A redoma de vidro (Sylvia Plath, 1963)
Confesso que até uns meses atrás, estava bem tranquila em relação a esse livro, que sempre enxerguei como algo semelhante a O apanhador no campo de centeio, só que um pouco mais pesado. Mesmo sabendo um pouco sobre a história de Sylvia Plath e do fato de que A redoma de vidro tem um quê de autobiografia, me considerava preparada para essa leitura, que de forma alguma deixaria que me abalasse. Só que aí, conversando com Manu, Mia e Sharon, comecei a ficar amedrontada. Os avisos de gatilhos me assustaram. As recomendações para apenas ler quando estiver 100% trabalhada na ~vibe directioner~ também. Então é isso aí, o livro me intimida porque acho que vai me deixar na ultra bad, sabem? Contudo, não vou desistir pois sou brasileira o coloquei nas minhas metas literárias de 2017.  Aguardemos.




Um Comentário

  1. Olá Michas!
    O primeiro livro que considero o início do meu caminho como leitor foi Robinson Crusoé, mas era uma adaptação para jovens. Então na infância eu lia muitos clássicos, amava Jules Verne também. Livros YA só fui ler mesmo agora mais velho, acabei fazendo o caminho inverso. Sou da época do Harry Potter mas não foi com ele que comecei a ler.

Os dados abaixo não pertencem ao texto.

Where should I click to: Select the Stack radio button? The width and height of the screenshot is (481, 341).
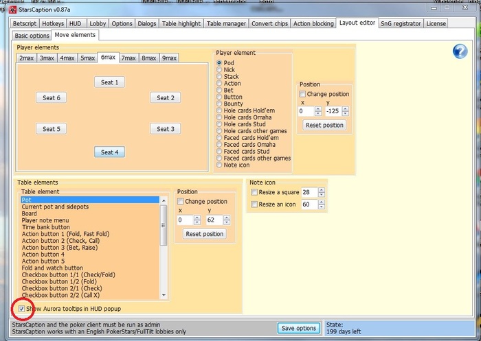(220, 78)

    Gostei muito de Dostoiévski, li Crime e Castigo e O duplo, o próximo que pretendo ler é Os irmãos Karamazov. Outro que quero muito ler é A comédia humana, projeto para a vida...rs
    Um livro que me intimidava era A divina Comédia, mas eu já li, agora o que me deixa inibido é Fausto do Goethe. Quero muito ler, mas não tenho coragem de começar...rsrs
    E vai com fé no Alexandre Dumas, Os três mosqueteiros é uma ótima leitura. Engraçado, com ação e capítulos realmente primorosos, amei a leitura. Sem contar uma das melhores vilãs que já vi.